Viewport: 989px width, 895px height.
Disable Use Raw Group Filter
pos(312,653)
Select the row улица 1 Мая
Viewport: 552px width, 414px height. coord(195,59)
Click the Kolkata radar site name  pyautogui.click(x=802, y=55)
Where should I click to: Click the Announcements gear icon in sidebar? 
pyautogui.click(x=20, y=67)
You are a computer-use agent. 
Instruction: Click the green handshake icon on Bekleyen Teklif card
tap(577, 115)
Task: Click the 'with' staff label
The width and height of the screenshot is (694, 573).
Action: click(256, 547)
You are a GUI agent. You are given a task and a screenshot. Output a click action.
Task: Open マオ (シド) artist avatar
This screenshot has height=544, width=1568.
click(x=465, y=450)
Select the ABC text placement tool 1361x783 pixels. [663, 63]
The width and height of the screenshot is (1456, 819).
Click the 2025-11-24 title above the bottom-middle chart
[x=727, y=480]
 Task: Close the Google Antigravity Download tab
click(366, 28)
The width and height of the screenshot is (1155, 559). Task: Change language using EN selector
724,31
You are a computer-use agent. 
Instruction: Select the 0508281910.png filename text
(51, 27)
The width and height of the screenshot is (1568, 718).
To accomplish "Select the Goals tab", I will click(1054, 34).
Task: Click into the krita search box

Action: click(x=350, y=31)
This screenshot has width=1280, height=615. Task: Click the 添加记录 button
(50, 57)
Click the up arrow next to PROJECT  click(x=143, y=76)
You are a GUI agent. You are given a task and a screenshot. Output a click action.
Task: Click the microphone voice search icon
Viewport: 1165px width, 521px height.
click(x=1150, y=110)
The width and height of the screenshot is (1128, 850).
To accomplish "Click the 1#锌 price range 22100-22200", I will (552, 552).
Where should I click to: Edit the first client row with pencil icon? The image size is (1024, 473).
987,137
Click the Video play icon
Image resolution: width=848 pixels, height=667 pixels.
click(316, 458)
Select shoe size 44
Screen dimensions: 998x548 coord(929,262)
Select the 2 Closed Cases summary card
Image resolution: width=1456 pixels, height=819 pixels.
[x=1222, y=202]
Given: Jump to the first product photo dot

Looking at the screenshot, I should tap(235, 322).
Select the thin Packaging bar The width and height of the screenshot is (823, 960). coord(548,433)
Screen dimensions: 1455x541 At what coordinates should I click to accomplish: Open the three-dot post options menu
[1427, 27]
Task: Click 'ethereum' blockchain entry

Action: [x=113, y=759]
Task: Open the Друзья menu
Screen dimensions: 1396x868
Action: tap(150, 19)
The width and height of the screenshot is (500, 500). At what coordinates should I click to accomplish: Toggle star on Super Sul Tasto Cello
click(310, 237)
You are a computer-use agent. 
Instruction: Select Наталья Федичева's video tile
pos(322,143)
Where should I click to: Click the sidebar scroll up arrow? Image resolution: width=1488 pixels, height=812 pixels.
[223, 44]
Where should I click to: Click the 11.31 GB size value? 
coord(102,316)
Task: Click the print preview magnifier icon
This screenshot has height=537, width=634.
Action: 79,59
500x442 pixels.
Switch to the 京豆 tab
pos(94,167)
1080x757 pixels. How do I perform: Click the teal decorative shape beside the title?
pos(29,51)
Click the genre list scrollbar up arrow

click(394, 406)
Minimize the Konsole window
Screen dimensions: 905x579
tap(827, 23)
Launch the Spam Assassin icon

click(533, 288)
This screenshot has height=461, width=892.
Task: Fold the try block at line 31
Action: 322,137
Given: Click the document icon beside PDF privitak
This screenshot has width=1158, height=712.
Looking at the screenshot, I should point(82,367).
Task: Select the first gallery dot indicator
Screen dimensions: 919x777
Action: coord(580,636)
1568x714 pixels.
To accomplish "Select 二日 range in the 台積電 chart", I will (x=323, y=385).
================================
WHAT THE TASK REQUIRES: The entries above hold a line with "The width and height of the screenshot is (1568, 718)." and a later line with "Select the thin". Write out exactly those lines and all lines between, nothing more.

EXERCISE SOLUTION:
The width and height of the screenshot is (1568, 718).
To accomplish "Select the Goals tab", I will click(1054, 34).
Task: Click into the krita search box

Action: click(x=350, y=31)
This screenshot has width=1280, height=615. Task: Click the 添加记录 button
(50, 57)
Click the up arrow next to PROJECT  click(x=143, y=76)
You are a GUI agent. You are given a task and a screenshot. Output a click action.
Task: Click the microphone voice search icon
Viewport: 1165px width, 521px height.
click(x=1150, y=110)
The width and height of the screenshot is (1128, 850).
To accomplish "Click the 1#锌 price range 22100-22200", I will (552, 552).
Where should I click to: Edit the first client row with pencil icon? The image size is (1024, 473).
987,137
Click the Video play icon
Image resolution: width=848 pixels, height=667 pixels.
click(316, 458)
Select shoe size 44
Screen dimensions: 998x548 coord(929,262)
Select the 2 Closed Cases summary card
Image resolution: width=1456 pixels, height=819 pixels.
[x=1222, y=202]
Given: Jump to the first product photo dot

Looking at the screenshot, I should tap(235, 322).
Select the thin Packaging bar The width and height of the screenshot is (823, 960). coord(548,433)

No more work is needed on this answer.